## Problem
Leave every picture out, and give again exactly the lines from the one containing "Task: Expand the Profily dropdown" through the end of the listing.

= = = = = = =

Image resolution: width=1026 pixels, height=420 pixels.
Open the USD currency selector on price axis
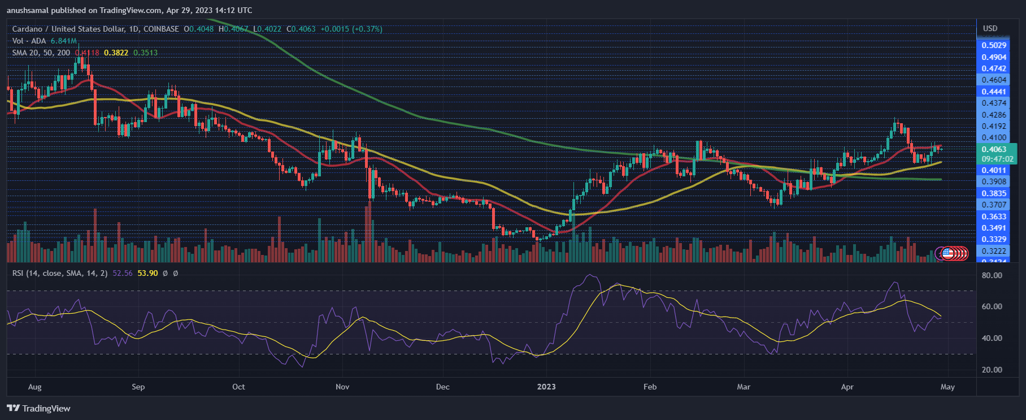[990, 28]
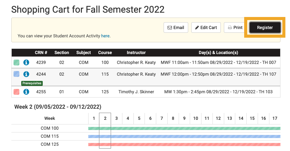
Task: Click the pencil icon on Edit Cart
Action: pyautogui.click(x=197, y=27)
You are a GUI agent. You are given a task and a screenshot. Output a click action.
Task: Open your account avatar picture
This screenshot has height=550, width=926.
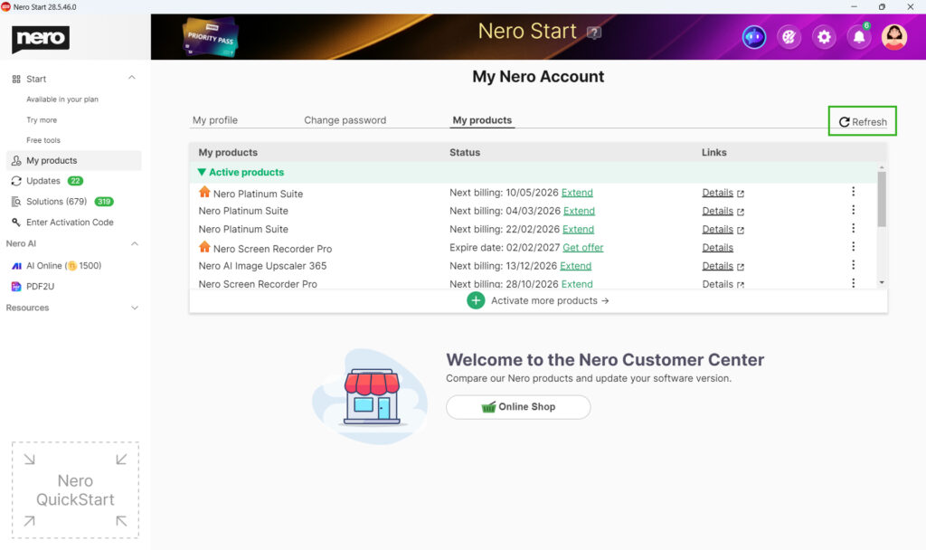[893, 36]
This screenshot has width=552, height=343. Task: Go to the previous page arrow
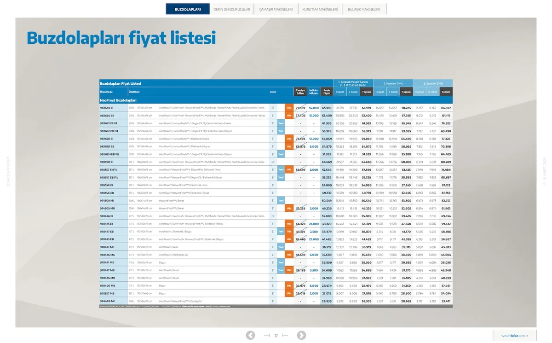click(250, 335)
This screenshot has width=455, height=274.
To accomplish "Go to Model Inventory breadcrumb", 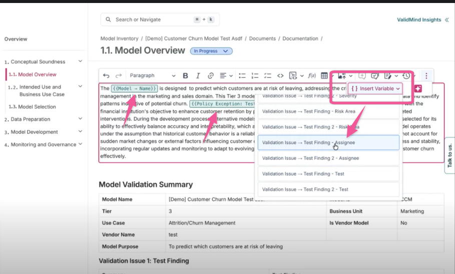I will [119, 39].
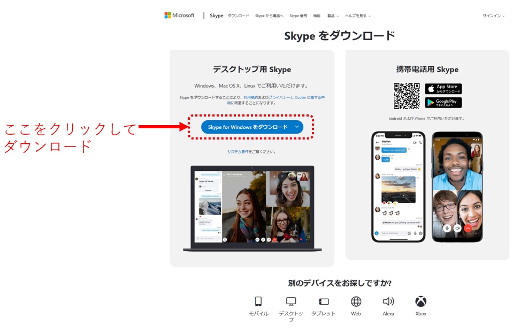520x333 pixels.
Task: Click the Google Play badge
Action: (443, 102)
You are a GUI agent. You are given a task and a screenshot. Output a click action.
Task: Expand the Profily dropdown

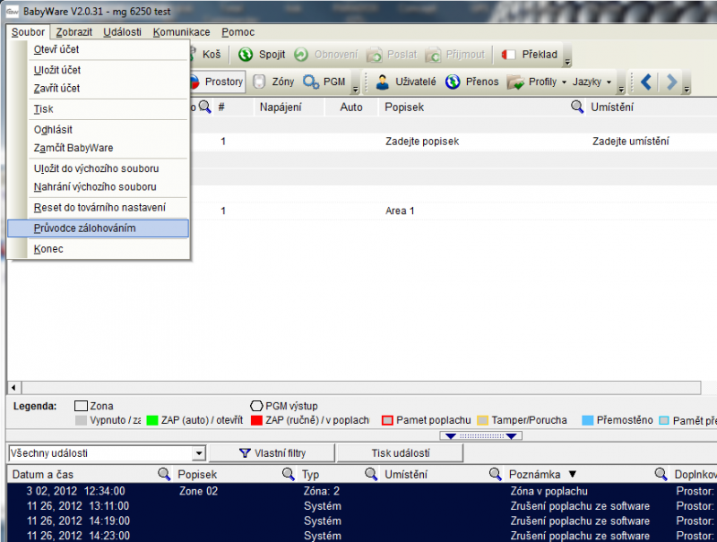coord(564,82)
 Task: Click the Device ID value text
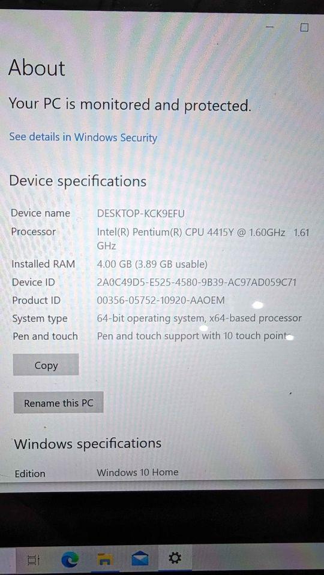click(x=197, y=282)
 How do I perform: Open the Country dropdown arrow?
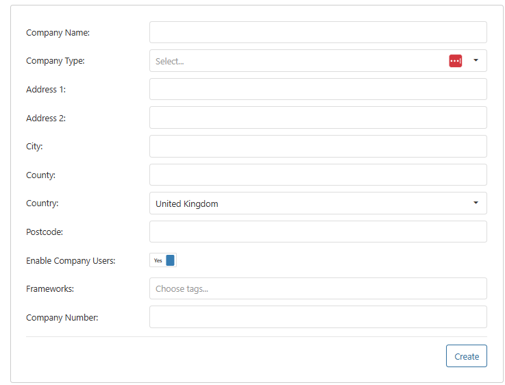tap(476, 203)
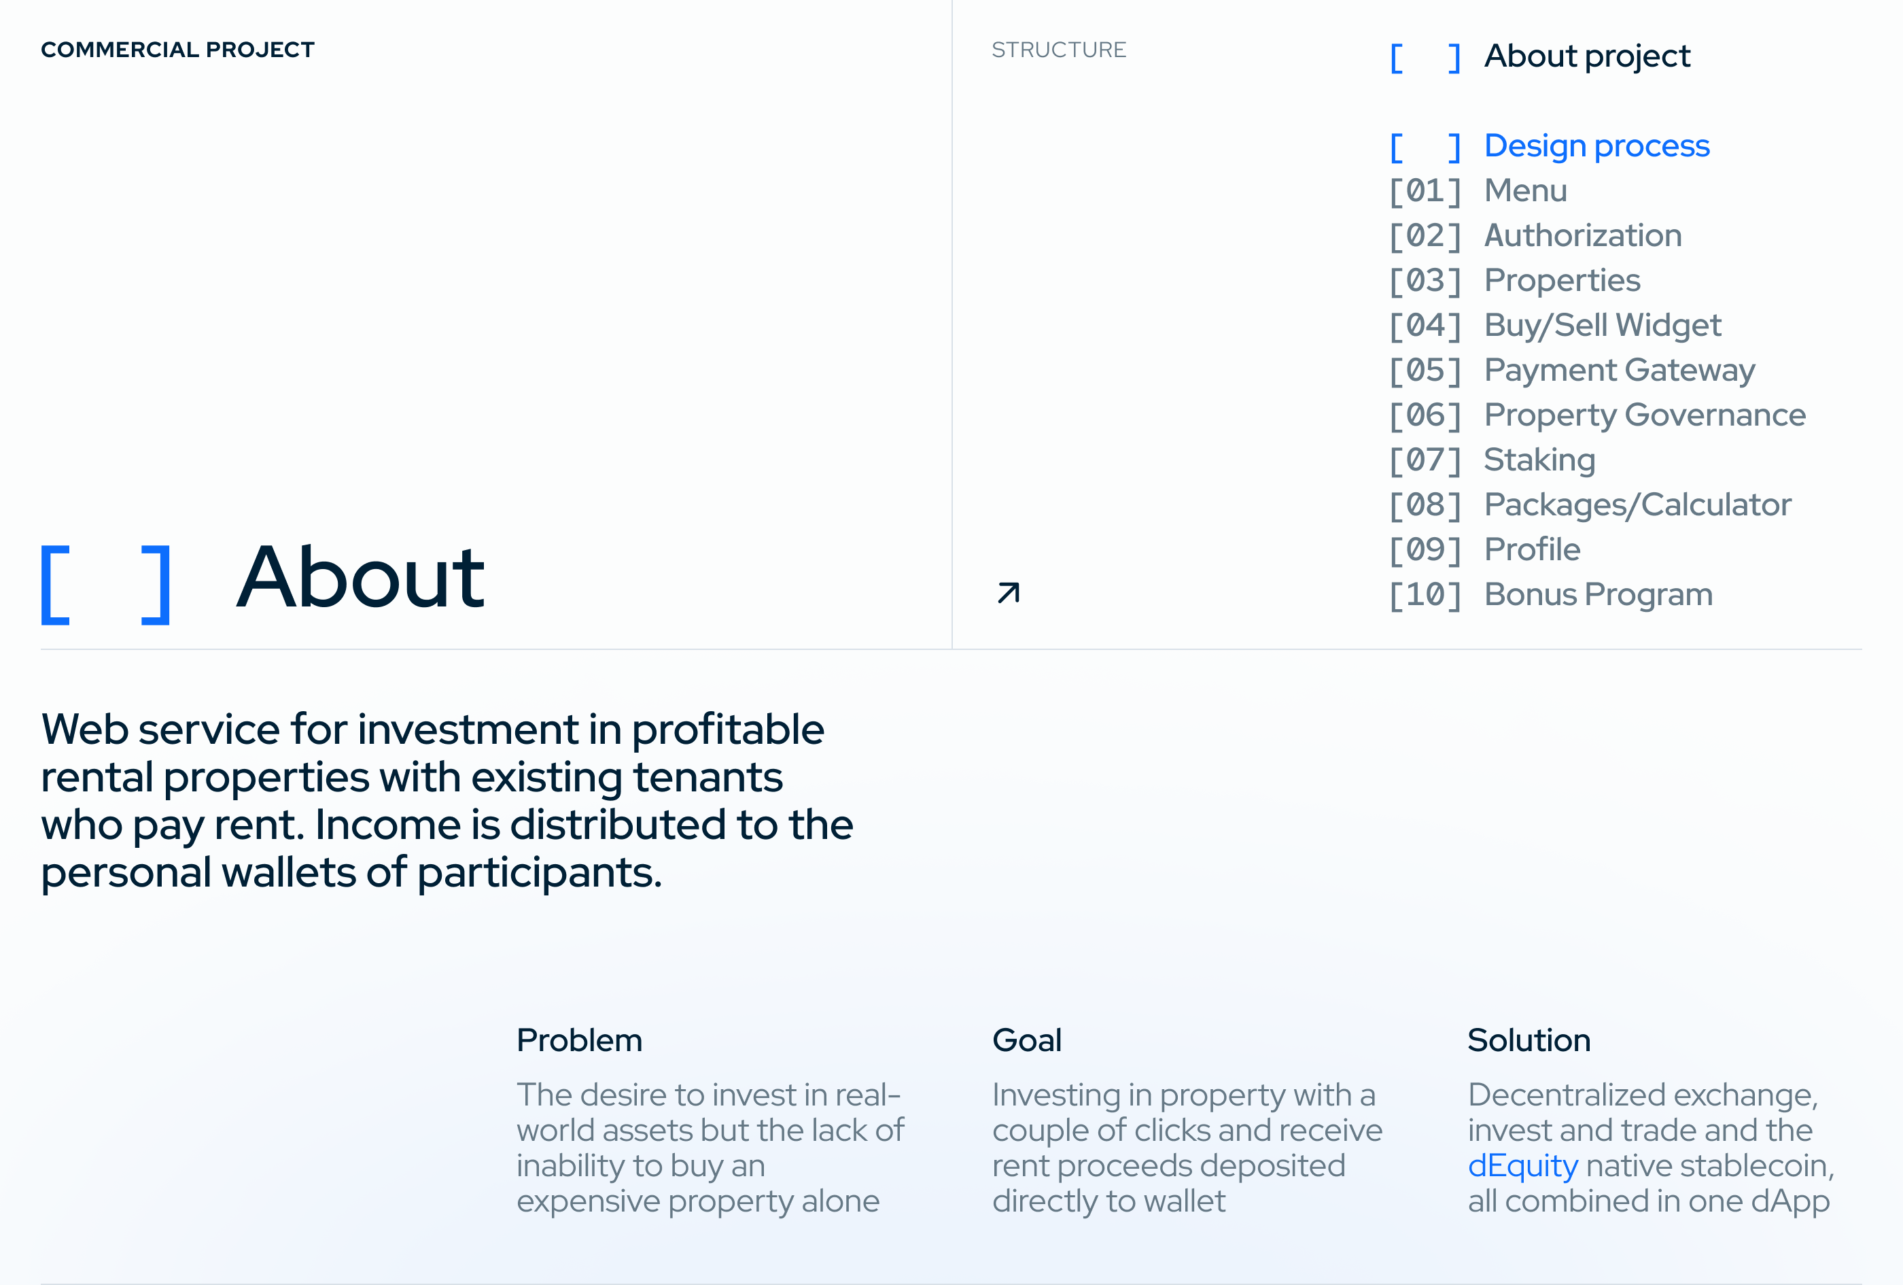Click the Solution heading
1903x1285 pixels.
tap(1528, 1040)
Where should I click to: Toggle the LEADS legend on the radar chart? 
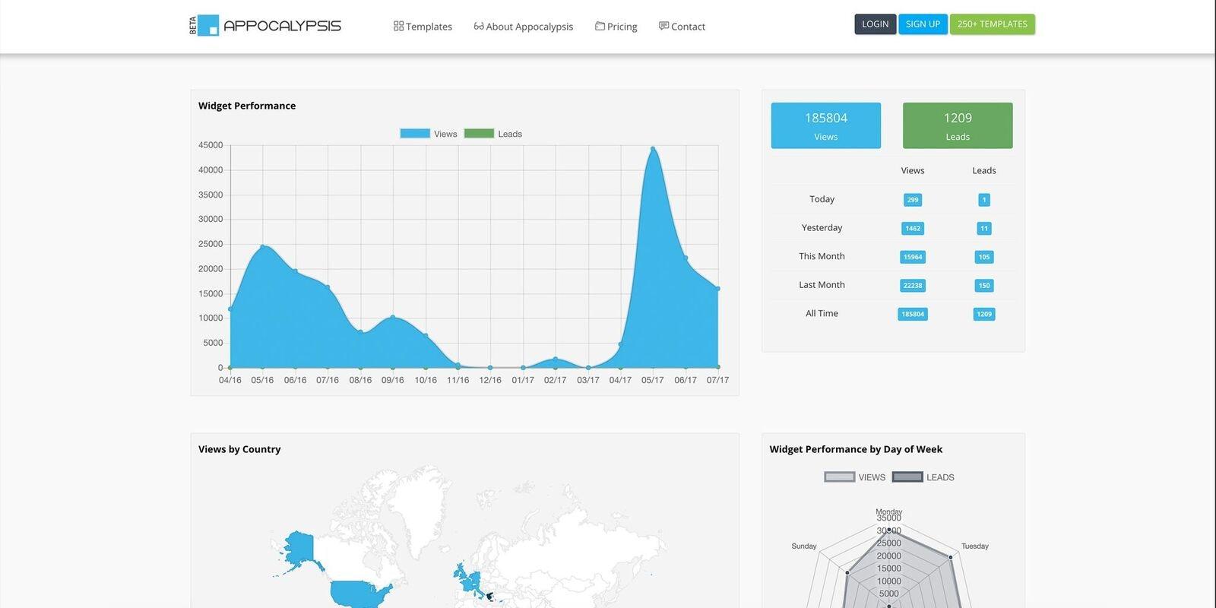click(923, 477)
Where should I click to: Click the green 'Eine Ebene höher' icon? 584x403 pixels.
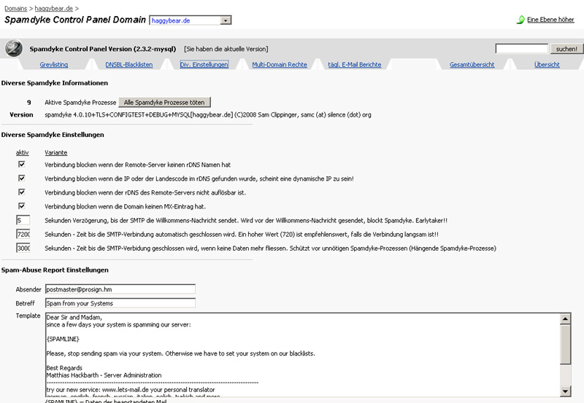tap(520, 20)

= = = = = = =

## Response box
Task: Expand the Profily dropdown

coord(564,82)
 Task: Click the Device ID value text
click(x=197, y=282)
 How do I perform: Open the Country dropdown arrow?
tap(476, 203)
Click the Solution heading
1903x1285 pixels.
tap(1528, 1040)
Where should I click to: Toggle the LEADS legend on the radar chart? 
click(923, 477)
Where should I click to: Click the green 'Eine Ebene höher' icon? 584x403 pixels.
tap(520, 20)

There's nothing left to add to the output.